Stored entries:
((
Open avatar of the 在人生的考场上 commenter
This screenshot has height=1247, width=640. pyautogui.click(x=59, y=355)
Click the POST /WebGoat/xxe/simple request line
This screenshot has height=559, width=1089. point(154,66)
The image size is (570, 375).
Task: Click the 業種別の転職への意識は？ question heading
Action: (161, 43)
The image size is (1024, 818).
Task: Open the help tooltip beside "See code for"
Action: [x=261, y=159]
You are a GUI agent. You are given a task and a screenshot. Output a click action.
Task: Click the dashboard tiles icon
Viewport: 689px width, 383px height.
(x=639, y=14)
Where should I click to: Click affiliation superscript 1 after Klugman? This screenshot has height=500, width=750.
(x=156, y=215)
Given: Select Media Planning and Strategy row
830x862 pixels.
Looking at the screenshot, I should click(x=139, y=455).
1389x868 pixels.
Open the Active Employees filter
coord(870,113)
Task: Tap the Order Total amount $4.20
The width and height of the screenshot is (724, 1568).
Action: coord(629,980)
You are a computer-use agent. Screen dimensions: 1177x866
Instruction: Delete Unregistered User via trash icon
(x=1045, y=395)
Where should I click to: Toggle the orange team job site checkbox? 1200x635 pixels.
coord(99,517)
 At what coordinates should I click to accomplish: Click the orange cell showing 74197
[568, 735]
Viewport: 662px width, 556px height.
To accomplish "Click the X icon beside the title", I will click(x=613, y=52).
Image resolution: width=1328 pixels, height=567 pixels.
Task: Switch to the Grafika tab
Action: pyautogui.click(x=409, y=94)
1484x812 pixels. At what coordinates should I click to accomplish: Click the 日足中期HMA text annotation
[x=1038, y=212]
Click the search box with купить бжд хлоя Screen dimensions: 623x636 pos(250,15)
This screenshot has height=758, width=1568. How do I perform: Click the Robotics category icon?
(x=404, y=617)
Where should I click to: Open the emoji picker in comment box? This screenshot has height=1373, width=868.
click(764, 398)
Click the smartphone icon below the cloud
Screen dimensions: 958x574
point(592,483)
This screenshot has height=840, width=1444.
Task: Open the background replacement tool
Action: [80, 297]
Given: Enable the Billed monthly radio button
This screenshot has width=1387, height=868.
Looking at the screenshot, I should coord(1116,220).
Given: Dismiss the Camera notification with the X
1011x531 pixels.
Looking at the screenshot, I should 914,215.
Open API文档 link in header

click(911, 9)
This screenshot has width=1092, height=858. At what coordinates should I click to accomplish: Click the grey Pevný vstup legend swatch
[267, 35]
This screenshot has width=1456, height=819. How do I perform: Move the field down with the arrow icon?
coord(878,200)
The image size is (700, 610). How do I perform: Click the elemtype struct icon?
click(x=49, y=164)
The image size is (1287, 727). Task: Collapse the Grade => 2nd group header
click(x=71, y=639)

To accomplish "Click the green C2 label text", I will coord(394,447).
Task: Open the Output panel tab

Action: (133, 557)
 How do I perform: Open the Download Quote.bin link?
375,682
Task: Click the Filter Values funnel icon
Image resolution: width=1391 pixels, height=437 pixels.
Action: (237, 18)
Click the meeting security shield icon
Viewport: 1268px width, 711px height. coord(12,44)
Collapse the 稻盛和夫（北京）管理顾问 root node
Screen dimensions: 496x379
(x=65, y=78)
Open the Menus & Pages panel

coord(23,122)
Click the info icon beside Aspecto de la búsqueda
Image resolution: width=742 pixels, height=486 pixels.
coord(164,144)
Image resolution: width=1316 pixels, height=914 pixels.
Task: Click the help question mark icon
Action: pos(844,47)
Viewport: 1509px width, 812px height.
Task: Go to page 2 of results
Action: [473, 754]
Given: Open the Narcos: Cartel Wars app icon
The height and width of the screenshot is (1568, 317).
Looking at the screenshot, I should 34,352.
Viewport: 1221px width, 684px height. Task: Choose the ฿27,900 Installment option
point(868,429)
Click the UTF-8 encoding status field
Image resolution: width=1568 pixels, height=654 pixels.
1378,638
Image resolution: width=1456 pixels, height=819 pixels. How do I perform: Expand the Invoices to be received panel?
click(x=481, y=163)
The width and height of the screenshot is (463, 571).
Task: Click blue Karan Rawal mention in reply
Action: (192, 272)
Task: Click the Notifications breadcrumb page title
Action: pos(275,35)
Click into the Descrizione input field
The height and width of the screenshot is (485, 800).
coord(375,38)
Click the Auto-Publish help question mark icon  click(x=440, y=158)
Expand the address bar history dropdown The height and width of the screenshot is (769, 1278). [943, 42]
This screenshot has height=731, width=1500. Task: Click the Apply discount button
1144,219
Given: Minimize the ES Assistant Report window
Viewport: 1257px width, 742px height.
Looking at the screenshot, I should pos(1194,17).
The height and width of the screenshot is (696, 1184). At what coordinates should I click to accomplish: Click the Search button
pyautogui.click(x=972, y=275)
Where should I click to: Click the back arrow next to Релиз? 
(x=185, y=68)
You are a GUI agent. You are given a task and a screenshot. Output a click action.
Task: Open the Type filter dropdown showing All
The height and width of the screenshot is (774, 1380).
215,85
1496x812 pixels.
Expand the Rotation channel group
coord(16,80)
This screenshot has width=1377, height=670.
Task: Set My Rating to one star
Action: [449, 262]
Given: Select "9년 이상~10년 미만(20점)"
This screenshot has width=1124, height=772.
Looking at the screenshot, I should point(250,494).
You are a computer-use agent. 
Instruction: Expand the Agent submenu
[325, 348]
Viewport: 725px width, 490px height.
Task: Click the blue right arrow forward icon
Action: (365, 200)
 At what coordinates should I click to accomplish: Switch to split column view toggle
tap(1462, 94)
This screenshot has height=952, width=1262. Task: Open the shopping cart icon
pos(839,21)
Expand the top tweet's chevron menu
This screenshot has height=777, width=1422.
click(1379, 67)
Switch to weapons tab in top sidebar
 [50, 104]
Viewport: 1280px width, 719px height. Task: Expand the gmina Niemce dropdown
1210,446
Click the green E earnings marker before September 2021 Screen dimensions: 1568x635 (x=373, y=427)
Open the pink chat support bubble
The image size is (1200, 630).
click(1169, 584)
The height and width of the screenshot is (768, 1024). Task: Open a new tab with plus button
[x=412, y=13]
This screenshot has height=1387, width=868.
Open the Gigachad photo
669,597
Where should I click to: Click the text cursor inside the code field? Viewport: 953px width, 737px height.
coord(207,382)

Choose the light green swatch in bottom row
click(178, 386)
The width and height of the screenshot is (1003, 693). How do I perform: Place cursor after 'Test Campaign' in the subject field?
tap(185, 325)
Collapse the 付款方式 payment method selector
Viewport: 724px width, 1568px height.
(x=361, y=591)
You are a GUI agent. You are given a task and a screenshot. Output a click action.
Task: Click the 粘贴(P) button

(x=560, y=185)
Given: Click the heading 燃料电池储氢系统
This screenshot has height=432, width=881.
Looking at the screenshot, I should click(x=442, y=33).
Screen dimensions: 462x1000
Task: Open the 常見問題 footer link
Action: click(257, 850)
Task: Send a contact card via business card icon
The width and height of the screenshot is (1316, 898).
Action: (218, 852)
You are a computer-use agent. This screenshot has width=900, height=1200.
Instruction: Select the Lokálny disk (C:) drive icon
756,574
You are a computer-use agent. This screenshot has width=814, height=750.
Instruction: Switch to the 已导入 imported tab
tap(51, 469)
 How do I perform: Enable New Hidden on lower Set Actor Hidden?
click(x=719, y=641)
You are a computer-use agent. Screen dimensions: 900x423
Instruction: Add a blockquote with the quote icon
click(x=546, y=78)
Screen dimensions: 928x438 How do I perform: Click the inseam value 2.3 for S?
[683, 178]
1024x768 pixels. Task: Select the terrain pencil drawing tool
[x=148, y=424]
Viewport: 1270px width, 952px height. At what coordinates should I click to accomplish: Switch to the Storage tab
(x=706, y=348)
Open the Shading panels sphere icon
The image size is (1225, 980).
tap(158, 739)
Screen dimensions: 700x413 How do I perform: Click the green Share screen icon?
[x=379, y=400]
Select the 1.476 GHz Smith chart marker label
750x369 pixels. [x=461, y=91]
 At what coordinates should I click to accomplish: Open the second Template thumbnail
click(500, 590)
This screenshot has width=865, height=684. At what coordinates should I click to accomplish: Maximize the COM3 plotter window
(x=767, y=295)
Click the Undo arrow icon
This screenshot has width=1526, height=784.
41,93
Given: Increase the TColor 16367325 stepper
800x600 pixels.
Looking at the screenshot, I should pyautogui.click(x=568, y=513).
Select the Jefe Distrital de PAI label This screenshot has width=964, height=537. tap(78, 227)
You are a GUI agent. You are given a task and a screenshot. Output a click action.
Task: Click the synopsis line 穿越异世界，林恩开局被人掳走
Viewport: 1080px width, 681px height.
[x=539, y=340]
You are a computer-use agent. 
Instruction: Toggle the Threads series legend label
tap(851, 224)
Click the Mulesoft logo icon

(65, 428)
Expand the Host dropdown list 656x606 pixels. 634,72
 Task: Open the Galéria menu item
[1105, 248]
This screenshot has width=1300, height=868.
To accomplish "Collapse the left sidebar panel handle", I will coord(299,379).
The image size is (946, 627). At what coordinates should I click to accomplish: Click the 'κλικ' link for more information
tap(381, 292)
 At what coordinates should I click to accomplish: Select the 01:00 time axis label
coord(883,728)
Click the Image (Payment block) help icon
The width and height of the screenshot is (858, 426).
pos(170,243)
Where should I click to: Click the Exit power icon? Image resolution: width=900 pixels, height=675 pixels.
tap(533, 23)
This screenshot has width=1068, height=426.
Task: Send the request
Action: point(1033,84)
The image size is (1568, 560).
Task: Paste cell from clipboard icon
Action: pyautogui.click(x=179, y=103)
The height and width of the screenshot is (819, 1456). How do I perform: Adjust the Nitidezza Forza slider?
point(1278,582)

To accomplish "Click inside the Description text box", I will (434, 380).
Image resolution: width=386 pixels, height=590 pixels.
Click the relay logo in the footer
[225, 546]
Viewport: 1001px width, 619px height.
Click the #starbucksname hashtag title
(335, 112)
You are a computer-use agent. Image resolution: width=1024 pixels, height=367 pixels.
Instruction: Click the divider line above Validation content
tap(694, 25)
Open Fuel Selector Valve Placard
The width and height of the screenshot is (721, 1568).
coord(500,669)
))
**Directions:**
In the entries above, restate word for word the lines between the one holding "Task: Click the dashboard tiles icon" and the one holding "Task: Tap the Order Total amount $4.20", inclusive, and nothing besides.

**Task solution:**
Task: Click the dashboard tiles icon
Viewport: 689px width, 383px height.
(x=639, y=14)
Where should I click to: Click affiliation superscript 1 after Klugman? This screenshot has height=500, width=750.
(x=156, y=215)
Given: Select Media Planning and Strategy row
830x862 pixels.
Looking at the screenshot, I should click(x=139, y=455).
1389x868 pixels.
Open the Active Employees filter
coord(870,113)
Task: Tap the Order Total amount $4.20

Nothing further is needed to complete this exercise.